2) Is it well credited, meaning credit is given to all symphonies, conductors, pianists, quartets, etc. where appropriate?

3) How is the sound quality? Are some pieces/songs sampled from the early 1900s so as to have the mono hissing sound?

4) How are the musicians and conductors? Respectable/well-known?

5) What would you rate it out of 10 (with 10 being superb)?

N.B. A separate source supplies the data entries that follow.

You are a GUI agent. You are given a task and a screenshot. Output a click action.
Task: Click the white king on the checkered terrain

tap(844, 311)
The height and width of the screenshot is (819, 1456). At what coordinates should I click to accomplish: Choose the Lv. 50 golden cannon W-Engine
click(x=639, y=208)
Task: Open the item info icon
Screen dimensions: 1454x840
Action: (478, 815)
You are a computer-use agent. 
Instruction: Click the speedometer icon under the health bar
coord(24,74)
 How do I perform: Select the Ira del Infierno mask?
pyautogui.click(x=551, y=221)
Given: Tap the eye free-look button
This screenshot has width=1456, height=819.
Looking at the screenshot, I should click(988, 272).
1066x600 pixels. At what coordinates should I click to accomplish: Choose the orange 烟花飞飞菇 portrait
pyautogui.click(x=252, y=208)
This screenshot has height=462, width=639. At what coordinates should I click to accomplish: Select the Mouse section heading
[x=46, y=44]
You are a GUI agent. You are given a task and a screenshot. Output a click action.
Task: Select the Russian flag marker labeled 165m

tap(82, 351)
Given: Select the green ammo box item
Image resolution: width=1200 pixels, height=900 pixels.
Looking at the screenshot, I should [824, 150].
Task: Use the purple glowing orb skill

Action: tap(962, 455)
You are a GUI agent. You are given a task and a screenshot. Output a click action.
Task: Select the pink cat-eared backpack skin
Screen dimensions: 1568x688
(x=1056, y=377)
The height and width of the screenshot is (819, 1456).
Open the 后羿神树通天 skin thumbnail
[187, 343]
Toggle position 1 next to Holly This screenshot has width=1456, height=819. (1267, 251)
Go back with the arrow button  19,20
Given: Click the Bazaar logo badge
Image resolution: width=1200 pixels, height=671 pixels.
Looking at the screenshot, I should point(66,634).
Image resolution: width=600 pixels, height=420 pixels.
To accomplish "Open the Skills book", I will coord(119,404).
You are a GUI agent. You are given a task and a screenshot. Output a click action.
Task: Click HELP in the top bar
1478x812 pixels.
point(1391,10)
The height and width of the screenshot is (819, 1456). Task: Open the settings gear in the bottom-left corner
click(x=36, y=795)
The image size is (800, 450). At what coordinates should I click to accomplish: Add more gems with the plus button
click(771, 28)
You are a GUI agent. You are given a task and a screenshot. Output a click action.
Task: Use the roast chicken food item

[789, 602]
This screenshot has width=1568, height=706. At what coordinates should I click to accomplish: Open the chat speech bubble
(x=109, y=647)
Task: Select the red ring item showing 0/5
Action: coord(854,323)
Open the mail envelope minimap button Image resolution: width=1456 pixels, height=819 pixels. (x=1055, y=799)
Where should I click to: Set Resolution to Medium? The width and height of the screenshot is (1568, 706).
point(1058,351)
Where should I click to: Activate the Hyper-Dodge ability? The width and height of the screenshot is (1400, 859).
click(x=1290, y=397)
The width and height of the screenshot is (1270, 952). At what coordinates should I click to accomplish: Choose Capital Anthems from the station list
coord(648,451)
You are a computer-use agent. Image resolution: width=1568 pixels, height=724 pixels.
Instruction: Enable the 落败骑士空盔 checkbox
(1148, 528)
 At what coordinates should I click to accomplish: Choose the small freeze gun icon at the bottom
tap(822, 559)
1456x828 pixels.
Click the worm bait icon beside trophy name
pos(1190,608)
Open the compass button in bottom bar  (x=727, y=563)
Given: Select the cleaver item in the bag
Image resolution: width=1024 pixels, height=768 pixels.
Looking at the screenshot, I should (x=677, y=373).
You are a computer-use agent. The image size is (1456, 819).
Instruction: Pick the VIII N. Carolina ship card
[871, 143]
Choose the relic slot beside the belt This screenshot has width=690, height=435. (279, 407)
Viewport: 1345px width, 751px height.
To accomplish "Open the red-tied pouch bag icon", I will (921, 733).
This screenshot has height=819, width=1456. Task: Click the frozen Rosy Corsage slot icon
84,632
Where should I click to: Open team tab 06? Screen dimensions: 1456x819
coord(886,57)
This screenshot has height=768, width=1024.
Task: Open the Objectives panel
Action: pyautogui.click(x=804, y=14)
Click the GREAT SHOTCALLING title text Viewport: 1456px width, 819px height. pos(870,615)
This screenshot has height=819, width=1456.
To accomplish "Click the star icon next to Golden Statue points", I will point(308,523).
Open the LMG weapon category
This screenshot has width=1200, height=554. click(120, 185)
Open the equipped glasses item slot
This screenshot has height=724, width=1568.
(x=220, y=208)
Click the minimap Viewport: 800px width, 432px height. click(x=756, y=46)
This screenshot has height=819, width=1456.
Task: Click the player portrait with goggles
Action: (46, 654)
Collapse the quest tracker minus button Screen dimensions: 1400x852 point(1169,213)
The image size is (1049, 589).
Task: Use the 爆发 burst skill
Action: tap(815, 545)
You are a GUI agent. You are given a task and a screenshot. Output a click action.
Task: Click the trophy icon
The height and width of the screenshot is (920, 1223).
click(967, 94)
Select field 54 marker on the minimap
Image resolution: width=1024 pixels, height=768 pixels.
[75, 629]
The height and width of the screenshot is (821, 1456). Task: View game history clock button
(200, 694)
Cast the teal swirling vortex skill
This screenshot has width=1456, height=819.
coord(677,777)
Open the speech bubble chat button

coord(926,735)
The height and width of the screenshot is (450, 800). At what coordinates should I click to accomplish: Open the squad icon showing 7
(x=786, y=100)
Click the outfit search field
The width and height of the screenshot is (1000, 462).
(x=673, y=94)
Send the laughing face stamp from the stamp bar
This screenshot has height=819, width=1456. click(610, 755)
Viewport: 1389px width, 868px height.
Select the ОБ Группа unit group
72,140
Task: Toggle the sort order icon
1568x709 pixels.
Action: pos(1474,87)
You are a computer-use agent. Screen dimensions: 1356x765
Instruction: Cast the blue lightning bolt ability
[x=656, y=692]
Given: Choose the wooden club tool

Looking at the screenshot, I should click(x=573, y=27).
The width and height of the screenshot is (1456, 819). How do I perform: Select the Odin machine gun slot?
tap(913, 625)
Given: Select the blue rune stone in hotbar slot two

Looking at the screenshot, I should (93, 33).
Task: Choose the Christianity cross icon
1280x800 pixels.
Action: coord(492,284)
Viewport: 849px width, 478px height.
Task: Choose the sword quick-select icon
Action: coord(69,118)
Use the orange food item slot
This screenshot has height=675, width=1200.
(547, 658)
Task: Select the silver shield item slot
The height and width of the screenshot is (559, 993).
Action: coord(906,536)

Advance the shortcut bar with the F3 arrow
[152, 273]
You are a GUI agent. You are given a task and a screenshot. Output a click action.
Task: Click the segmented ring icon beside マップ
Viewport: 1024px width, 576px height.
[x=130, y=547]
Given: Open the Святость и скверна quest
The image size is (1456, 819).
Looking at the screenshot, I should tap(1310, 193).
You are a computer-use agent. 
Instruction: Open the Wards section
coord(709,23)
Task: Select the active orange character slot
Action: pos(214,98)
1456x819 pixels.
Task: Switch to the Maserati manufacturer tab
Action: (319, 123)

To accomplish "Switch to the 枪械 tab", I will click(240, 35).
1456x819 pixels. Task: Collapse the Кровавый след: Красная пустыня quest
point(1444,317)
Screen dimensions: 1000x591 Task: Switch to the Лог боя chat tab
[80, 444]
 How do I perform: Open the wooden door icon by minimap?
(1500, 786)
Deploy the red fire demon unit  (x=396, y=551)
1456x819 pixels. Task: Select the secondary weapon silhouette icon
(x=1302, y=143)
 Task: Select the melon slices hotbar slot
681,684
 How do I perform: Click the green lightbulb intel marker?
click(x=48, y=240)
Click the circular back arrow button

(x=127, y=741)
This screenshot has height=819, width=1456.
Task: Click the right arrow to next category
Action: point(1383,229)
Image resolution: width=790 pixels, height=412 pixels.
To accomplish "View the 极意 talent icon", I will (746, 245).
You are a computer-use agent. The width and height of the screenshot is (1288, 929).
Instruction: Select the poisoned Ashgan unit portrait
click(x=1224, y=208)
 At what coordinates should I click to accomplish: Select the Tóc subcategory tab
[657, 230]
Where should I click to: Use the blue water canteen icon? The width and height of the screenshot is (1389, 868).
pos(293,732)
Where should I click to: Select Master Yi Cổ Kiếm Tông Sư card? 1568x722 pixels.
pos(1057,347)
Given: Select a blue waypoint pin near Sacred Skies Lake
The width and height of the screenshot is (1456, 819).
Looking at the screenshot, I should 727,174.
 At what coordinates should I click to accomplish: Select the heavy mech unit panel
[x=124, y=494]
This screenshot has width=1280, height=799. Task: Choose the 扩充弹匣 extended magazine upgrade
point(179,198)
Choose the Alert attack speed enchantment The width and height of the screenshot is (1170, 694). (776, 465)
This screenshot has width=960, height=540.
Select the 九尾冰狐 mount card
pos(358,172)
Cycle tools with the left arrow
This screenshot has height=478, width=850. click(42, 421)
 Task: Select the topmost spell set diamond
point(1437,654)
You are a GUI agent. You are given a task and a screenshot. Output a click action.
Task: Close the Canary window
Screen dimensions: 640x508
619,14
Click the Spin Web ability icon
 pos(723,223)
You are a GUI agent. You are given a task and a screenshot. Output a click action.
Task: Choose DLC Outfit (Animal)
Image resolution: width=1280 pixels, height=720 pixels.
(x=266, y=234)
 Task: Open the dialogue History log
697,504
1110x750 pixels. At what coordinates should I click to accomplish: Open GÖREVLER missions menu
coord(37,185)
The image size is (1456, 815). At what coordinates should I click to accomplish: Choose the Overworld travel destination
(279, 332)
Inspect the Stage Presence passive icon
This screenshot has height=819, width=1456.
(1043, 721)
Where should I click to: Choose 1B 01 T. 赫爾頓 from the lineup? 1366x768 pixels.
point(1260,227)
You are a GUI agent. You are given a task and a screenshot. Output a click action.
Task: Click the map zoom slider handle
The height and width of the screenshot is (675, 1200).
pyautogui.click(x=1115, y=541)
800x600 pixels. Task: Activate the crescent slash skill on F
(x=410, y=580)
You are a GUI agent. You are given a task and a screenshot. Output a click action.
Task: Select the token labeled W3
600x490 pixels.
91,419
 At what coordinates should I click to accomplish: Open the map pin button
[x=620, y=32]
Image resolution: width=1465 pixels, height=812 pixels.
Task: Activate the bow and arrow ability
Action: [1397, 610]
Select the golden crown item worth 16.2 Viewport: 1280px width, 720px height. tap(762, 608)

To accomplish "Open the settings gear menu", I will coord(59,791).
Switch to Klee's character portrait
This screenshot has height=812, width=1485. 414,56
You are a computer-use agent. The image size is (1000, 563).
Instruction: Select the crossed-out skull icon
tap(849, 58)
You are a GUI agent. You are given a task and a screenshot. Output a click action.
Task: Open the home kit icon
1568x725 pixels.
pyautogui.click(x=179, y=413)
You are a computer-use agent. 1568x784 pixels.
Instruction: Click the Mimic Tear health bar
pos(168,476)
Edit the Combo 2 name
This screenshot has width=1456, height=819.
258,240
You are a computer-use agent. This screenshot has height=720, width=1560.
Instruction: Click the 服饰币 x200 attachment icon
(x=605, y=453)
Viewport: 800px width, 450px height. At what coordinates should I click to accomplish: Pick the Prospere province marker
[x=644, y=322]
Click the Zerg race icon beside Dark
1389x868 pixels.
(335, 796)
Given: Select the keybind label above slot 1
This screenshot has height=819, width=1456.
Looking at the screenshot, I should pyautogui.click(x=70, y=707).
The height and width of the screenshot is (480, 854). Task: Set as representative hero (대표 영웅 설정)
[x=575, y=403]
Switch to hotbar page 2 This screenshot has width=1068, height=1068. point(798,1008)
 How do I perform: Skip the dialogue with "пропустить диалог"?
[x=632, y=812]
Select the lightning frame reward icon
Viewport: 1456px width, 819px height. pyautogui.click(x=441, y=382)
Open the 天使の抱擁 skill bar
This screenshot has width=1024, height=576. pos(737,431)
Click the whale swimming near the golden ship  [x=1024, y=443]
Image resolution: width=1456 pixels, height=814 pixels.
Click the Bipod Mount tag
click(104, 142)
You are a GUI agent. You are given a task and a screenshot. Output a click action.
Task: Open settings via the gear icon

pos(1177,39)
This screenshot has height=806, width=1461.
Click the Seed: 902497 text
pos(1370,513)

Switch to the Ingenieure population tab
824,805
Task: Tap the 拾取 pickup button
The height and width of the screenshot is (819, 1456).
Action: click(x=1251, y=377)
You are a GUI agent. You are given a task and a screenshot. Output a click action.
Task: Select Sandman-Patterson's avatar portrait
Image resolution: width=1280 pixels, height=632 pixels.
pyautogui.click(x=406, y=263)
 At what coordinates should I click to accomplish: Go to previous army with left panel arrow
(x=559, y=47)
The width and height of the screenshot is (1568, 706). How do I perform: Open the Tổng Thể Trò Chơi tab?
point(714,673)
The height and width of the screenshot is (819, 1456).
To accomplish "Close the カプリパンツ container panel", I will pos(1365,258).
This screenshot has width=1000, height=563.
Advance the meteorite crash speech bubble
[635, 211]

If there's anything else you think I should know about this boxed set, please do tell!

Thanks, everyone. Cheers.


----------



## joen_cph

It can be a bit difficult to find a track list of that set. Here´s one:

http://www.arkivmusic.com/classical/Page?pageName=pages/beethovenedition.html

(They also issued a 100 CD set with 15 CD of some historical recordings too, but I haven´t seen that set cheaper than the 85 CD set.)

The old DG complete Beethoven edition, much more expensive, also comprised 85 CD & I do think that the Brilliant Classics is reasonably complete.

There is absolutely no doubt that the Brilliant set is better than the 87 CD edition by another label, Ama: http://www.cduniverse.com/productinfo.asp?pid=7450966


----------



## maestro57

joen_cph, that was very helpful. Thank you so much for that.

I'm quite disappointed that some of the songs towards the end are only "selections" of the set (like WoO 152, etc.).

I think I can look past it, however. Some good orchestras, and instrumentalists!


----------



## maestro57

I noticed that tracklist link is different than the tracklist here for the same set: http://www.arkivmusic.com/classical/album.jsp?album_id=570976#details

Strange.


----------



## joen_cph

It' s always been a bit messy with those Brilliant sets, they change the content like they did with a 40 Cd Beethoven set in the past too.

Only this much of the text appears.